**EXERCISE DESCRIPTION**
Output the items from the line containing "Gulf of Oman (68, 442)" down to the line containing "military (88, 442)" as a two-column CSV with the headers item and answer. Give one row per item, enclosing each field in double quotes and replacing any line breaks with spaces.

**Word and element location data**
------------------------

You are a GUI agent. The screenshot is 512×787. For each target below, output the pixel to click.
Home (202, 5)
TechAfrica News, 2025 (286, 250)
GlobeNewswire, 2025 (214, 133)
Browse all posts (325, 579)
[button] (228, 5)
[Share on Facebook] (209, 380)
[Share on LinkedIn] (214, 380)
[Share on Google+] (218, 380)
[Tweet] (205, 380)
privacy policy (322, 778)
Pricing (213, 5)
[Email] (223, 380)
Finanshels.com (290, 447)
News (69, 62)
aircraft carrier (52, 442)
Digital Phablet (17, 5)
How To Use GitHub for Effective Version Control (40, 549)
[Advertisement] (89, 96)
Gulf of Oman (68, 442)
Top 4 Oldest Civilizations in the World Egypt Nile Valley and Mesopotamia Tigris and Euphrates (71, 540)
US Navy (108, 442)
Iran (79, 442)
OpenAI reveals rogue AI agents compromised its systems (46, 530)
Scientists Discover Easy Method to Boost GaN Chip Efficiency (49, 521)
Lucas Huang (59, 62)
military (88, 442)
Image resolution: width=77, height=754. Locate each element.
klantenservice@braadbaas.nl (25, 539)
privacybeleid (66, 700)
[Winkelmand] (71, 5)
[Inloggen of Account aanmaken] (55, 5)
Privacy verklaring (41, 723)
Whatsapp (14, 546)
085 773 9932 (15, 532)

------------------------

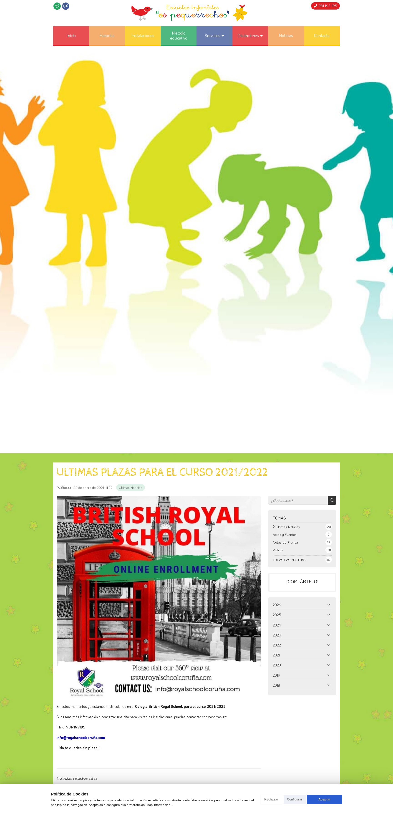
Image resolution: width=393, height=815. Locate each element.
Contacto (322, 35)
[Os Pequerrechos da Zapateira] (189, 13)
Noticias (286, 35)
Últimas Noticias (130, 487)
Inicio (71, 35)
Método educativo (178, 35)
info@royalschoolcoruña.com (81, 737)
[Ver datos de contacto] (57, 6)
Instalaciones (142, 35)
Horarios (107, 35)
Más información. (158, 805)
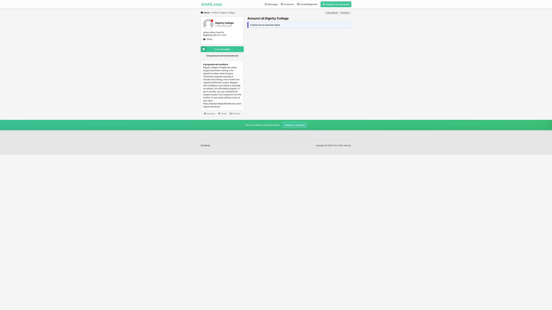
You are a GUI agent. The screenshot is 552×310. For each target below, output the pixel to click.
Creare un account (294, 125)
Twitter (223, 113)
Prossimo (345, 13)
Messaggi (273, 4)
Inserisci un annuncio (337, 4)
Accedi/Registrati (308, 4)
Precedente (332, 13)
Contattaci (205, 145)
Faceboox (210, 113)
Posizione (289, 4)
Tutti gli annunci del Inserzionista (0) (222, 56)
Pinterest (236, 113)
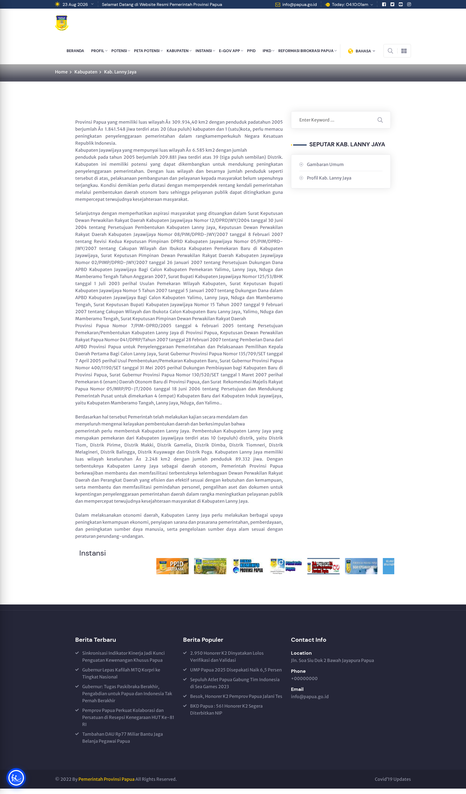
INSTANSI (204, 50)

------------------------

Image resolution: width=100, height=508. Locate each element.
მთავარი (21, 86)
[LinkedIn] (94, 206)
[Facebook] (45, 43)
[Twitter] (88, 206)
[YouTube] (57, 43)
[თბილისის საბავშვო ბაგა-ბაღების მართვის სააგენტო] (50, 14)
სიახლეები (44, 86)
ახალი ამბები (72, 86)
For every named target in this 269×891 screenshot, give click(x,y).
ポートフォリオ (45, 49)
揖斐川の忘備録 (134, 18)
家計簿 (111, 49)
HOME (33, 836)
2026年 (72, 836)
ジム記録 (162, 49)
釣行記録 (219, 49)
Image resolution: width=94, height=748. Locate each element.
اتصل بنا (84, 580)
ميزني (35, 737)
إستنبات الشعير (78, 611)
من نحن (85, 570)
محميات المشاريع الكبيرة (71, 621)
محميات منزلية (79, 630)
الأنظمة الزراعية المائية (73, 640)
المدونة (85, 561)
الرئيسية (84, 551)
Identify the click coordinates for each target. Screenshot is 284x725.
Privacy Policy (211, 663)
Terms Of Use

------------------------

**WRITTEN SOLUTION**
item,answer
"Gulf of Oman","(68, 442)"
"Top 4 Oldest Civilizations in the World Egypt Nile Valley and Mesopotamia Tigris and Euphrates","(71, 540)"
"US Navy","(108, 442)"
"Iran","(79, 442)"
"OpenAI reveals rogue AI agents compromised its systems","(46, 530)"
"Scientists Discover Easy Method to Boost GaN Chip Efficiency","(49, 521)"
"Lucas Huang","(59, 62)"
"military","(88, 442)"